Re: Question about time of execution of a big sort

PostPosted: Tue Mar 12, 2013 3:41 pm
by steve-myers
It's amazing: 8 x 10^6 records morphed into 67 x 10^6 records! More important, though I'm far from being a sort expert, is the average record length is 338 bytes. If I read the times correctly, 21 minutes 46 seconds elapsed time. Again, if I read the messages correctly, there was 30 times more input than sort expected, which slows it down. That's why the record count you give to sort is so important! Well, hopefully a real sort expert can can clear things up and produce valid advice. Anything more I say is mostly guessing. The data may be too large for a virtual tape product to process efficiently, but that's more personal prejudice speaking, not real knowledge. You might be better off trying to force the data onto real tapes. Well, I'm awfully close to getting foot in mouth disease, if I haven't caught it already! I better shut up.

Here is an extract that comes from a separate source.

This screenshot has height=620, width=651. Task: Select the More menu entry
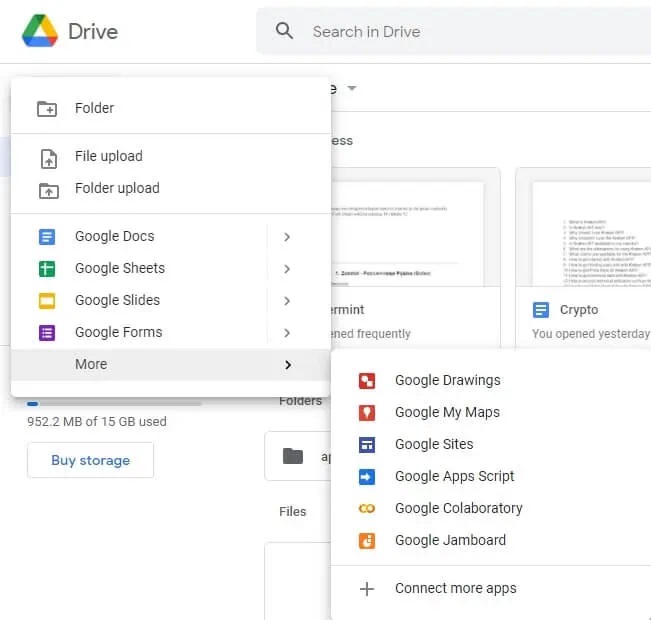[171, 365]
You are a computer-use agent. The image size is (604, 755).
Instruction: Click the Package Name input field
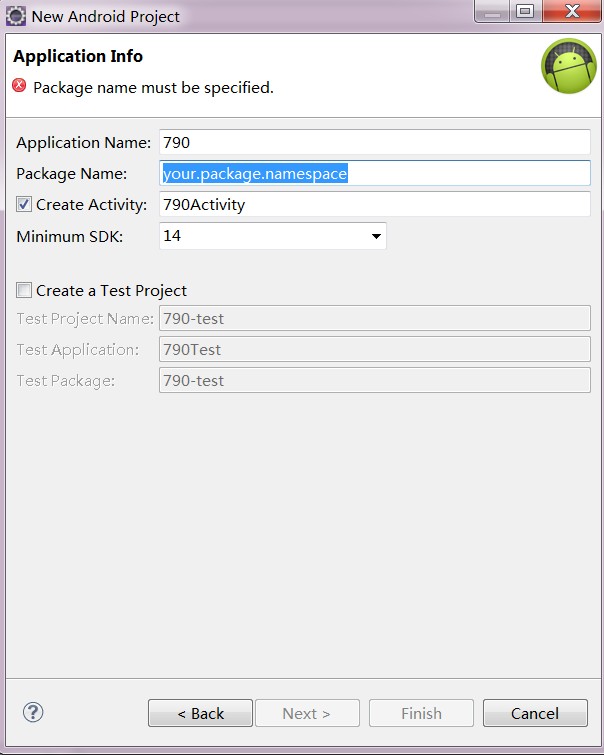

Re: Question about time of execution of a big sort

PostPosted: Tue Mar 12, 2013 3:48 pm
by BillyBoyo
Did you paste everything in the order in which it appears? If so, you seem to have parts of two Sorts, so we'd need to see the rest. Otherwise, please post again in the correct order.

Re: Question about time of execution of a big sort

PostPosted: Tue Mar 12, 2013 4:13 pm
by BillyBoyo
Please run this:

//STEP0100 EXEC PGM=SORT
//SYSOUT   DD SYSOUT=*
//SORTOUT  DD SYSOUT=*
//SYSIN    DD *
  OPTION NOEQUALS
                                                               
  INREC BUILD=(1,4,1,2,BI,TO=ZDF,LENGTH=5,C'1',9X)
  SORT FIELDS=(5,5,CH,A)
  OUTFIL REMOVECC,NODETAIL,
         HEADER1=(C' RECL',11:C'COUNT'),
         SECTIONS=(5,5,TRAILER3=(5,5,COUNT=(EDIT=(II,III,IIT))))
//SORTIN   DD DISP=SHR,DSN=your dataset here,


First, with your test file, then, if possible, with your big file.

Post the results from SORTOUT (it will produce a little report) and the SYSOUT from the step, please.